-- JOB --
Echo the data from the line with "Select the setup success paragraph text" to the line with "pyautogui.click(x=328, y=348)", both lines included, and repeat them without any change.

-- SOURCE MATERIAL --

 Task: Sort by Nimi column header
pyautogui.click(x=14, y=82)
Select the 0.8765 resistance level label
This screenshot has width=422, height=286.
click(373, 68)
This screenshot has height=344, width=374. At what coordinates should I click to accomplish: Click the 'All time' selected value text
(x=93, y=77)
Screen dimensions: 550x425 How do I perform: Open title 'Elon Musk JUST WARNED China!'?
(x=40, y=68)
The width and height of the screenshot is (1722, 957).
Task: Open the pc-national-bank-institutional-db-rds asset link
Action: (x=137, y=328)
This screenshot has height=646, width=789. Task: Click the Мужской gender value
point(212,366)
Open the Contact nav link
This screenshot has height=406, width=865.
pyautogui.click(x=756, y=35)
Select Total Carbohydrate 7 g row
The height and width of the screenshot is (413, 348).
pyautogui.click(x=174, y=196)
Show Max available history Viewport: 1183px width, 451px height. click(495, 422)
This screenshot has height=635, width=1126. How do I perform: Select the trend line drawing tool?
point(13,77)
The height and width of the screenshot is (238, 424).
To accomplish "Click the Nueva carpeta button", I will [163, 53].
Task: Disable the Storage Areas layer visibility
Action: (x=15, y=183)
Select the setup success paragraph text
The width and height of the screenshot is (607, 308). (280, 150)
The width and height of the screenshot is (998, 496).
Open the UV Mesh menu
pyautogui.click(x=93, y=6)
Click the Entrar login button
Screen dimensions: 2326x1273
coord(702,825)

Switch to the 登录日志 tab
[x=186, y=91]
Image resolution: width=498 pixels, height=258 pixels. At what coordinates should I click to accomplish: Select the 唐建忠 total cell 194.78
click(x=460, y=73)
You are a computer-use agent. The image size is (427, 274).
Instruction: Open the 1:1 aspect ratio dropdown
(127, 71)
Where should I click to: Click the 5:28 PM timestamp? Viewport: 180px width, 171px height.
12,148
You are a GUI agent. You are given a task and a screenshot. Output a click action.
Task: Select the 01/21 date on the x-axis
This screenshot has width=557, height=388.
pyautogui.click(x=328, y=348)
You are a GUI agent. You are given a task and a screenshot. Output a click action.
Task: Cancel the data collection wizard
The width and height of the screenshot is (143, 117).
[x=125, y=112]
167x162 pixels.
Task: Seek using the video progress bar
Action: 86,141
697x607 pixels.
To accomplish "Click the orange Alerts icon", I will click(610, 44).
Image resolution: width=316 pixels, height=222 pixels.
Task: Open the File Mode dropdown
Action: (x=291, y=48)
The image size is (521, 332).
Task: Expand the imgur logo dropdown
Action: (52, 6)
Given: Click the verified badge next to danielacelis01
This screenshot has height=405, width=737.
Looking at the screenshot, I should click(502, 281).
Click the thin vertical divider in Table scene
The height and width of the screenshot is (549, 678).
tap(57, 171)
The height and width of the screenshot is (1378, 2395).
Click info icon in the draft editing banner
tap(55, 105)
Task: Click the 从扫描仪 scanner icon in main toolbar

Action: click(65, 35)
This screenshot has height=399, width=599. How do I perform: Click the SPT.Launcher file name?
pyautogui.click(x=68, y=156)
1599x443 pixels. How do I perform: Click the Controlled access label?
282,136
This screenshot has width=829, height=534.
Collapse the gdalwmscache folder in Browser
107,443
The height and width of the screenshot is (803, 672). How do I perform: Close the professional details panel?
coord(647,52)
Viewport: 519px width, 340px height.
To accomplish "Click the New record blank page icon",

-- ANSWER TO THE PROBLEM --
Select the setup success paragraph text
The width and height of the screenshot is (607, 308). (280, 150)
The width and height of the screenshot is (998, 496).
Open the UV Mesh menu
pyautogui.click(x=93, y=6)
Click the Entrar login button
Screen dimensions: 2326x1273
coord(702,825)

Switch to the 登录日志 tab
[x=186, y=91]
Image resolution: width=498 pixels, height=258 pixels. At what coordinates should I click to accomplish: Select the 唐建忠 total cell 194.78
click(x=460, y=73)
You are a computer-use agent. The image size is (427, 274).
Instruction: Open the 1:1 aspect ratio dropdown
(127, 71)
Where should I click to: Click the 5:28 PM timestamp? Viewport: 180px width, 171px height.
12,148
You are a GUI agent. You are given a task and a screenshot. Output a click action.
Task: Select the 01/21 date on the x-axis
This screenshot has width=557, height=388.
pyautogui.click(x=328, y=348)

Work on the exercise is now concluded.